# Sense2Vec with Star Wars Reviews

Here I'll be running Sense2Vec on the Star Wars Reviews that I have collected. This notebook is based loosely on the article 'Sense2vec with spaCy and Gensim' found at https://explosion.ai/blog/sense2vec-with-spacy

In [1]:
import os, re
import numpy as np
import pandas as pd

import spacy
import nltk

import matplotlib
import matplotlib.pyplot as plt
matplotlib.style.use('ggplot')
%matplotlib inline

## Load the data

In [3]:
imdb_data = pd.read_csv("../data/imdb_data.csv")
rt_data_1 = pd.read_csv("../rotten_tomatoes/reviews.csv")
rt_data_2 = pd.read_csv("../rotten_tomatoes/reviews.csv")

rt_data = pd.concat([rt_data_1, rt_data_2]).drop_duplicates()

imdb_data['star_rating'] = imdb_data.star_rating / 2
imdb_data['source'] = 'imdb'
rt_data['source'] = 'rotten tomatoes'

data_cols = ['date', 'name', 'user_link', 'source', 'review', 'downvotes', 'upvotes', 'star_rating']
review_data = pd.concat([imdb_data, rt_data])[data_cols]

## Using Spacy

In [4]:
import spacy

In [5]:
nlp = spacy.load("en")

In [60]:
def transform_texts(texts, nlp):
    # Load the annotation models
    # Stream texts through the models. We accumulate a buffer and release
    # the GIL around the parser, for efficient multi-threading.
    skip_count = 0
    for i, doc in enumerate(nlp.pipe(texts, n_threads = 4)):
        print("\rProcessing %d out of %-30d" % (i, len(texts)), end = "")
        
        # Iterate over base NPs, e.g. "all their good ideas"
        for np in list(doc.noun_chunks):
            # Only keep adjectives and nouns, e.g. "good ideas"
            while np.end - np.start > 1 and np[0].dep_ not in ('amod', 'compound'):
                np = np[1:]
            if np.end - np.start > 1:
                # Merge the tokens, e.g. good_ideas
                np.merge(tag = np.root.tag_, lemma = np.text, ent_type = np.root.ent_type_)
            # Iterate over named entities
            for ent in doc.ents:
                if len(ent) > 1:
                    # Merge them into single tokens
                    ent.merge(tag = ent.root.tag_, lemma = ent.text, ent_type = ent.label_)
        token_strings = []
        for token in doc:
            text = token.text.replace(' ', '_')
            tag = token.ent_type_ or token.pos_
            token_strings.append('%s|%s' % (text, tag))
        yield ' '.join(token_strings)

In [61]:
nlp_reviews = list(transform_texts(review_data.review, nlp))

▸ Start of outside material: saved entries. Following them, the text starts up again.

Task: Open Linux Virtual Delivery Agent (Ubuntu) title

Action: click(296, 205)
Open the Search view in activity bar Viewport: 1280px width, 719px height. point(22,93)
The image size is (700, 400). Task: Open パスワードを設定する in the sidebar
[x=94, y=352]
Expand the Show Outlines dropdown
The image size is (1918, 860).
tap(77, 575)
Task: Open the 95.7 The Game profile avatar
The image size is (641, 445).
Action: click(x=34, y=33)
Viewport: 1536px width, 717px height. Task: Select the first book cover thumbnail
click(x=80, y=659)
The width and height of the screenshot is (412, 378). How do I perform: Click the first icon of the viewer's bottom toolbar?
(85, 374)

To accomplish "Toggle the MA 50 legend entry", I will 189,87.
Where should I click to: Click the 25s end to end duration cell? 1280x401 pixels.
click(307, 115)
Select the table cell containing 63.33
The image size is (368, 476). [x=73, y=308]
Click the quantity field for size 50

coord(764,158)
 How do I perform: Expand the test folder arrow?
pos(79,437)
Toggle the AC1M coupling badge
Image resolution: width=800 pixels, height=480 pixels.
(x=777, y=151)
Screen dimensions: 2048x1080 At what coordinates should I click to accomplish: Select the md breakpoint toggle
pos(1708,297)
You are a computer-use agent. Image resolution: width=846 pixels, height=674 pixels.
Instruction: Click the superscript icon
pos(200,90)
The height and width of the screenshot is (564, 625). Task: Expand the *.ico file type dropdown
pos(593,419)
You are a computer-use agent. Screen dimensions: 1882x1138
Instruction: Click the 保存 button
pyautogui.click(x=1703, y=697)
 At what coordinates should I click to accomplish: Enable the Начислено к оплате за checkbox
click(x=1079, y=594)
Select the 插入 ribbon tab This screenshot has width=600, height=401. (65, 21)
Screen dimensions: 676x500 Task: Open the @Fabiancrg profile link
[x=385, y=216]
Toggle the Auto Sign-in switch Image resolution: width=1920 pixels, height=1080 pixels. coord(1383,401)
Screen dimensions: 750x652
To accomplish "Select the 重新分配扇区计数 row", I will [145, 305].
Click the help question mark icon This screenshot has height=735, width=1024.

Processing 5 out of 4368                          

IndexError: Error calculating span: Can't find end

In [68]:
help(np.merge)

Help on built-in function merge:

merge(...) method of spacy.tokens.span.Span instance
    Retokenize the document, such that the span is merged into a single
    token.
    
    **attributes: Attributes to assign to the merged token. By default,
        attributes are inherited from the syntactic root token of the span.
    RETURNS (Token): The newly merged token.



In [132]:
print(doc)

With thunderous laughter, and disappointment.I have no idea how this made it through scripting, story boards, and early screenings. With no one once standing up and saying "What the hell is this crap? This isn't Star Wars! This comes off as a Comedy Central special, and no Star Wars fan will ever accept this as an acceptable story"I'm sure some youngster, that has never seen another Star Wars movie, is probably going to watch this, and think it's the best movie they have ever seen. But they will grow up, and go back and watch the real story from Episode 1 through to Episode 7, then get back to this one and ask themselves "What Happened".Not the worst movie of all time, but in my opinion, not worthy of existing in the Star Wars universe. This should just be the end of a 2 part arc. Wow... just wow. JJ has a lot of work to do if he's going to try to somehow put all the tooth paste back in the tube after this mess.


In [131]:
for ent in doc.ents:
    print(ent)

Comedy Central
story"I'm
Star Wars
Episode 1
Episode 7
Star Wars
2
JJ